Amy Scissons, Mercer International

Amy Scissons

Brand Building

Editors’ Note

Prior to her current position, Amy Scissons served as Global CRM Practice Lead for Mercer. Earlier, she served as the Global Marketing Leader for Moody’s Analytics. Scissons’ career includes marketing leadership roles at Jackson Hewitt Tax Service, BBDO, and DIRECTV Broadband. She also founded and managed the Spanish activewear firm, Bionik, in Barcelona, Spain. Scissons holds a bachelor’s degree in history and an M.B.A. from McGill University as well as a certificate in international business from HEC School of Management.

Company Brief

Mercer (mercer.com) builds brighter futures by redefining the world of work, reshaping retirement and investment outcomes, and unlocking real health and well-being. Mercer’s more than 25,000 employees are based in 44 countries and the firm operates in over 130 countries. Mercer is a business of Marsh & McLennan, the world’s leading professional services firm in the areas of risk, strategy and people, with 75,000 colleagues and annualized revenue approaching $17 billion.
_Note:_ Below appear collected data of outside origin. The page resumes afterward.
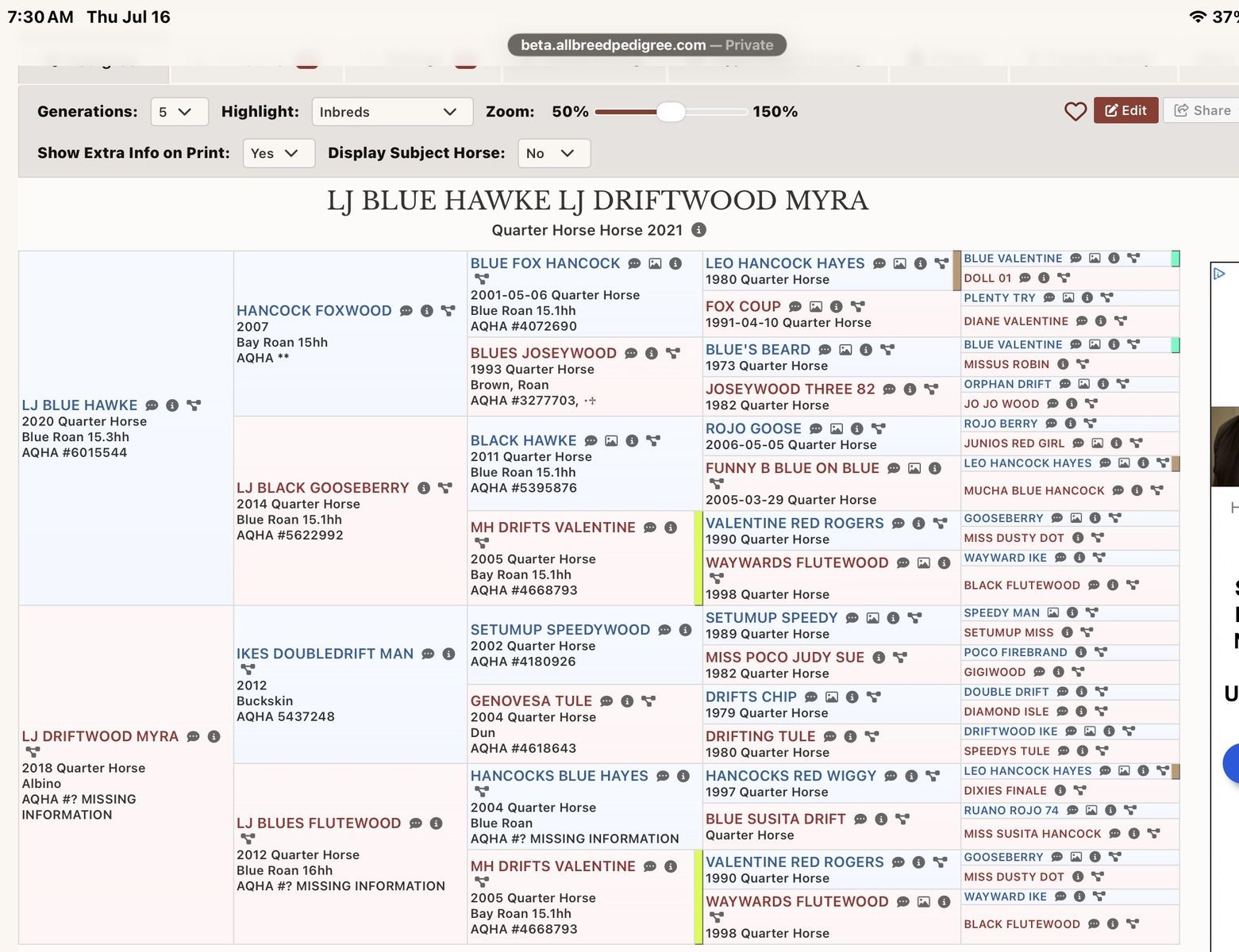Tap the beta.allbreedpedigree.com address bar
Screen dimensions: 1239x952
(647, 45)
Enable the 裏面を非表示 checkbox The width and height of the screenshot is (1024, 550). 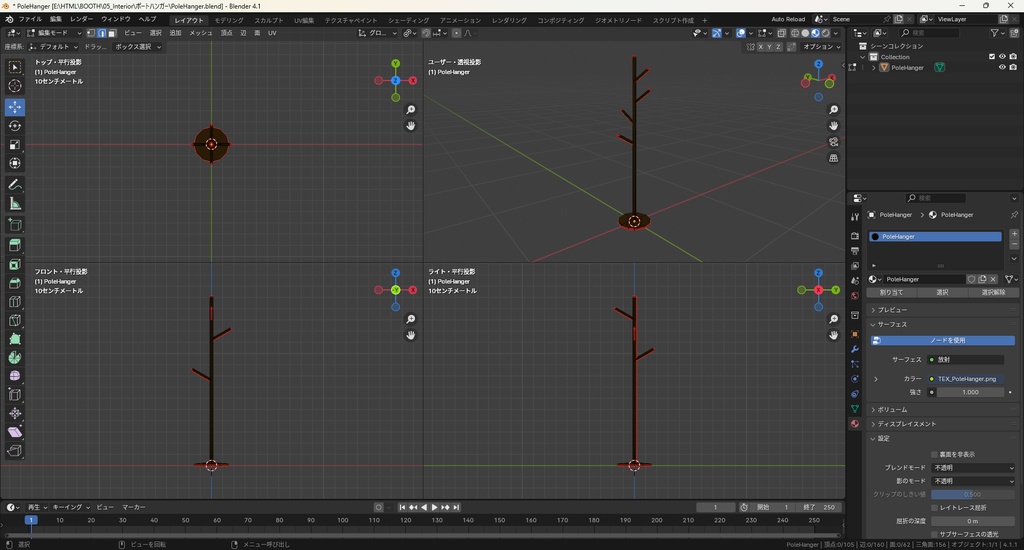[934, 454]
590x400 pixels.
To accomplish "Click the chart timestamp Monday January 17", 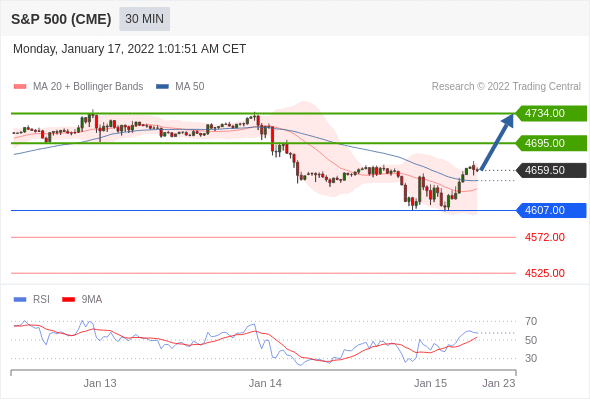I will [129, 49].
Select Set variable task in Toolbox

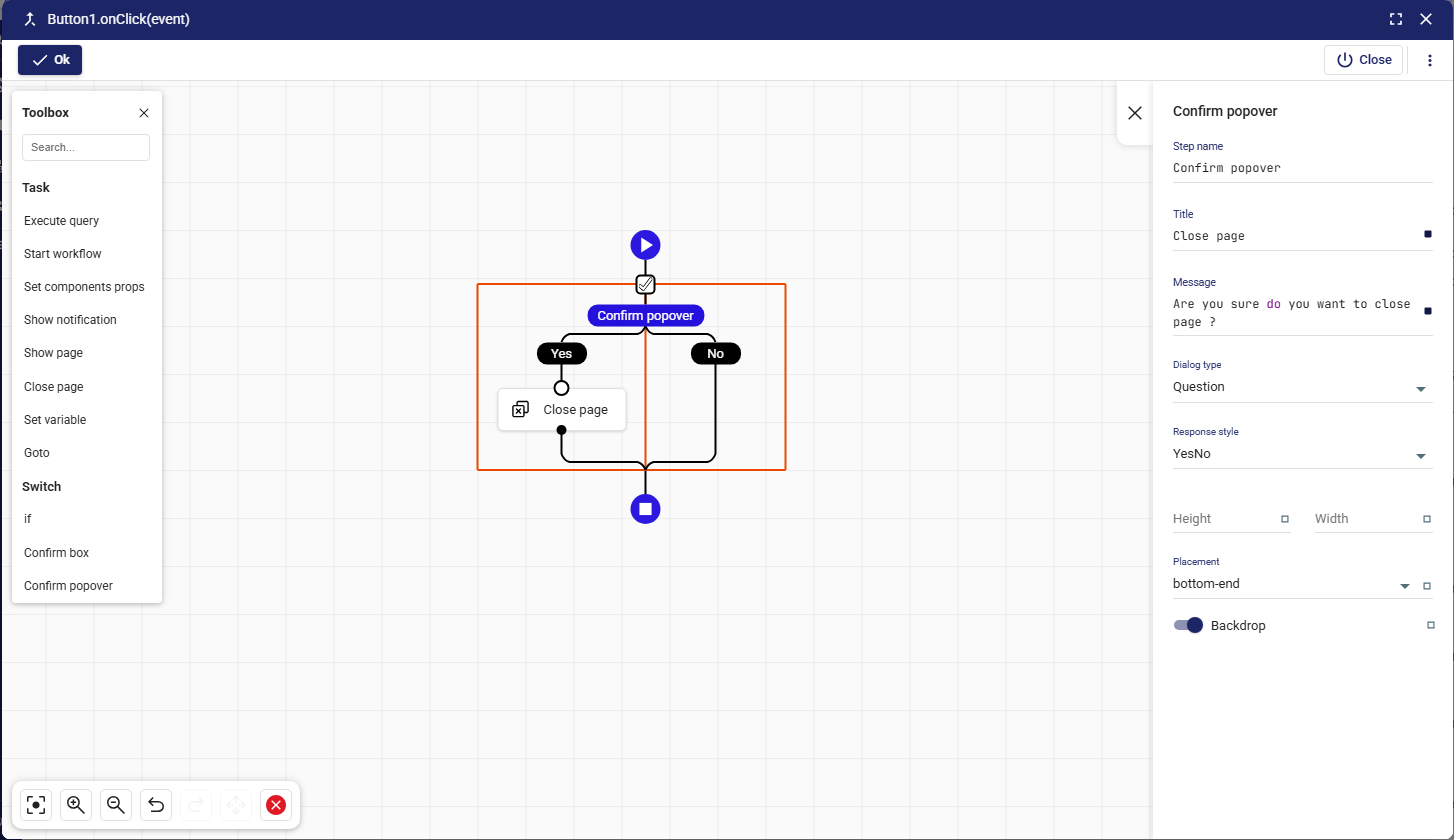(x=55, y=420)
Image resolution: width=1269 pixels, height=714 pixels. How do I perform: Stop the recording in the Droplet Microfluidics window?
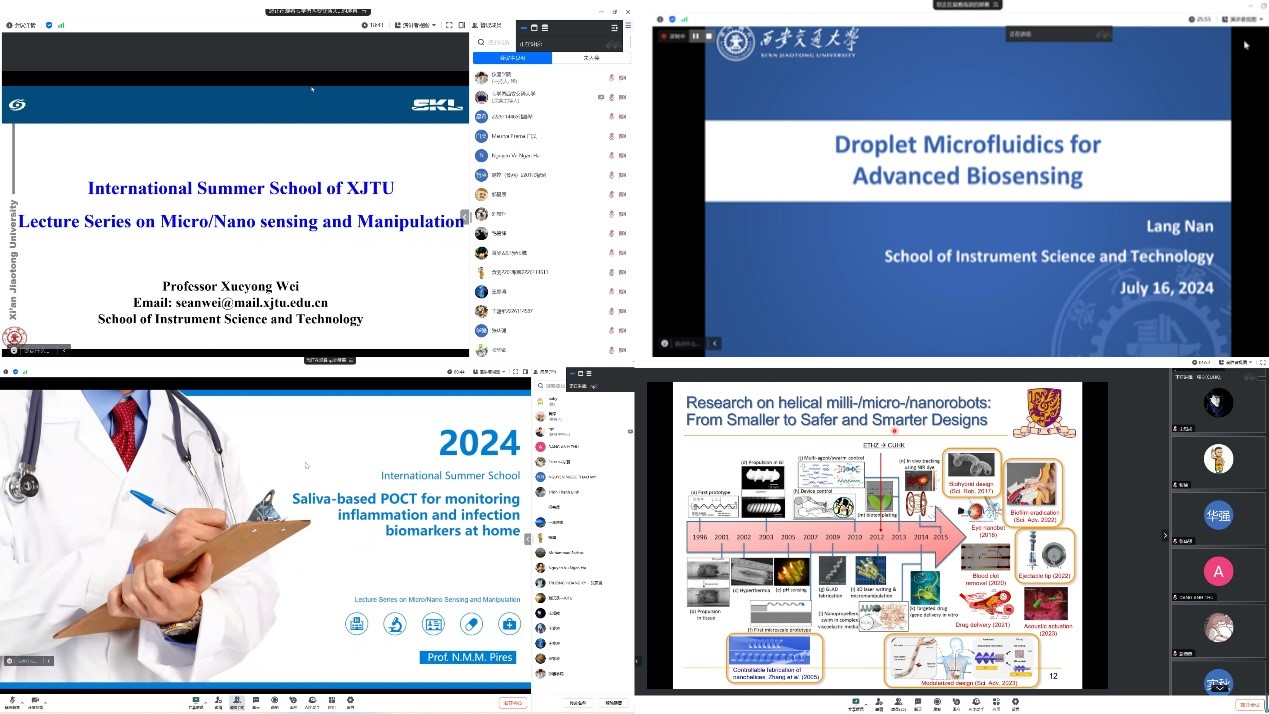coord(709,36)
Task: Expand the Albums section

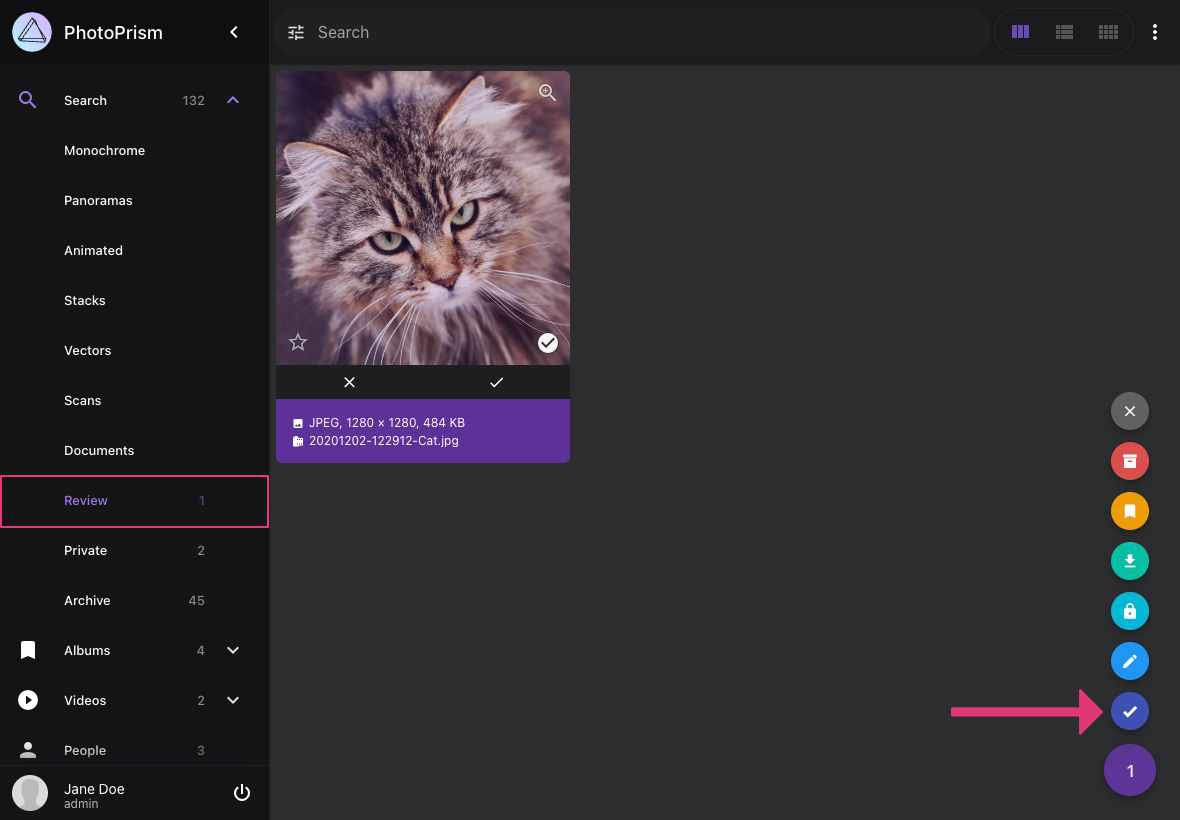Action: point(232,650)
How has the role of the CMO evolved?

In B2B companies, surging returns from value-based marketing is forcing CMOs to evolve into technologists and strategic business advisors or perish. Technologists, because technology is about people, processes and data. As the impact of technology continues to evolve, so must marketers’ thinking around its use. Strategic business advisors, because it’s critical for CMOs to entrench themselves in the business and be seen as critical partners in developing the growth agenda.

Through both roles, CMOs have an opportunity to own the customer experience. AI, automation and advanced technologies are unleashing an overwhelming number of consumer engagement touchpoints that, under the supervision of tech-savvy CMOs, can be used to reach untapped marketplaces. Armed with customer data and insights, marketing can then educate decision-makers within their business on how, and why, to allocate resources to emerging opportunities in growth markets, uniquely positioning themselves to drive the business forward in meaningful ways.

While many marketers are much more comfortable playing to more traditional strengths, which is thinking about the brand, communicating to the market, and hoping that this in itself will move the business forward, we are seeing more and more CMOs looking to be more proactive about ushering their employers into the age of digital transformation and tapping into the power of data to be a north star for growth.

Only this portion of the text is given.